Instantly share code, notes, and snippets.

@dbrant
Created April 20, 2022 13:50
Show Gist options
  • Star 1 You must be signed in to star a gist
  • Fork 0 You must be signed in to fork a gist
  • Save dbrant/cf17199c0224927a1b04caf805ad0f3a to your computer and use it in GitHub Desktop.
Save dbrant/cf17199c0224927a1b04caf805ad0f3a to your computer and use it in GitHub Desktop.
Tape backup format for Mac Retrospect v??
(Dmitry Brant, Apr 2022)
Recently I came across a backup tape (an AIT-3 100GB tape) that was written with a format
I didn't recognize. The only thing I knew is that it came from a Mac workstation, which means
it was likely written using Retrospect, which was a popular backup tool at the time.
This is the result of my reverse-engineering effort to get the contents out of this archive.
------------------
This backup format is composed of a sequence of blocks which use FourCC-style formatting.
(All data is big-endian. Dates are formatted as seconds since Jan 1 1904.)

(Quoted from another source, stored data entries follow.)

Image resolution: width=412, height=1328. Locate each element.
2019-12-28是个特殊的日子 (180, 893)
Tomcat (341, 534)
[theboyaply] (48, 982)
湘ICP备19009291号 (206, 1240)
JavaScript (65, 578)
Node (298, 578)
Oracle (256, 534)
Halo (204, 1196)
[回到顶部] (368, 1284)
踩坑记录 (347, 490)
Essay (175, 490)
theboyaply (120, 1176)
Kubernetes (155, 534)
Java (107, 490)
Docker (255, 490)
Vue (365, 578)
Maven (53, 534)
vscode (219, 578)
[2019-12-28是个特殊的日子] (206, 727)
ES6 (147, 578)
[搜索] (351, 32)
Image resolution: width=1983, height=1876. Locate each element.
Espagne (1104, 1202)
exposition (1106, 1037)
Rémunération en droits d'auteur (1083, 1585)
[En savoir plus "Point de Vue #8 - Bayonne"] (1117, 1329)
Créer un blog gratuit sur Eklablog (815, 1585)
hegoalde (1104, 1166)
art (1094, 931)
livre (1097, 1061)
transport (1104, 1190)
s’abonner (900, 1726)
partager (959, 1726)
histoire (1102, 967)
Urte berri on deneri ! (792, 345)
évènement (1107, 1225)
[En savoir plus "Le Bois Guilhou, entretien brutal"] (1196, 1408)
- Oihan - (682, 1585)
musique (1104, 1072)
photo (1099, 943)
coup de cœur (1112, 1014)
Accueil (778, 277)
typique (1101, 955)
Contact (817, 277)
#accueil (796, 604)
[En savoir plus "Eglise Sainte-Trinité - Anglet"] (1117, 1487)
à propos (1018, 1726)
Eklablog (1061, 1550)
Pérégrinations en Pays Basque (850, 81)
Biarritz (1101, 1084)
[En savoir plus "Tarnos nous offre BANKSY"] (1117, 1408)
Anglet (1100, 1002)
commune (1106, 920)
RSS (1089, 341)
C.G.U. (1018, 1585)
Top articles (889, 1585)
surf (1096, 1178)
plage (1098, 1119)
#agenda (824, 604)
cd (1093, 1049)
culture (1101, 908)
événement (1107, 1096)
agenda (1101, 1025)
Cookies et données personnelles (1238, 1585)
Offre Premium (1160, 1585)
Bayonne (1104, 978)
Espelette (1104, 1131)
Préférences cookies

Each block has the following format:
offset | length |
----------------------------------
0 | 4 | Block name
4 | 4 | Block length (including the name and length fields)
8 | n | Block data
If the goal is simply to recover the file contents from the backup, we only need to care
about these block types: "Diry", "File", "Fork", and "Cont".
A "Diry" block indicates the directory in which any subsequent files are stored.
A "File" block indicates the start of a new file, and contains metadata about the file (name,
date, etc). After this block, there may be any number of "Fork" and "Cont" blocks that contain
the actual contents of the current file. In other words, the file contents consist of numerous
"Fork" blocks, and each fork block can have numerous continuation "Cont" blocks. And so, the
overall structure looks like this:
"Diry" <-- current directory
"File" <-- first file
"Fork"
"Cont"
"Cont"
...
"Fork"
"Cont"
"Cont"
...
...
"File" <-- second file
"Fork"
"Cont"
...
Here is the structure of a "Diry" block:
offset | length |
----------------------------------
0 | 4 | "Diry"
4 | 4 | Block length
8 | 4 | Access date
16 | 4 | Create date
1A | 4 | Modify date
50 | n | Directory name, until end of block
Here is the structure of a "File" block:
offset | length |
----------------------------------
0 | 4 | "File"
4 | 4 | Block length
8 | 4 | Access date
16 | 4 | Create date
1A | 4 | Modify date
1E | 8 | File size
46 | n | File name, until end of block
Here is the structure of a "Fork" block:
offset | length |
----------------------------------
0 | 4 | "Fork"
4 | 4 | Block length
8 | 16 | Some kind of fork-specific header, seems to be ignorable.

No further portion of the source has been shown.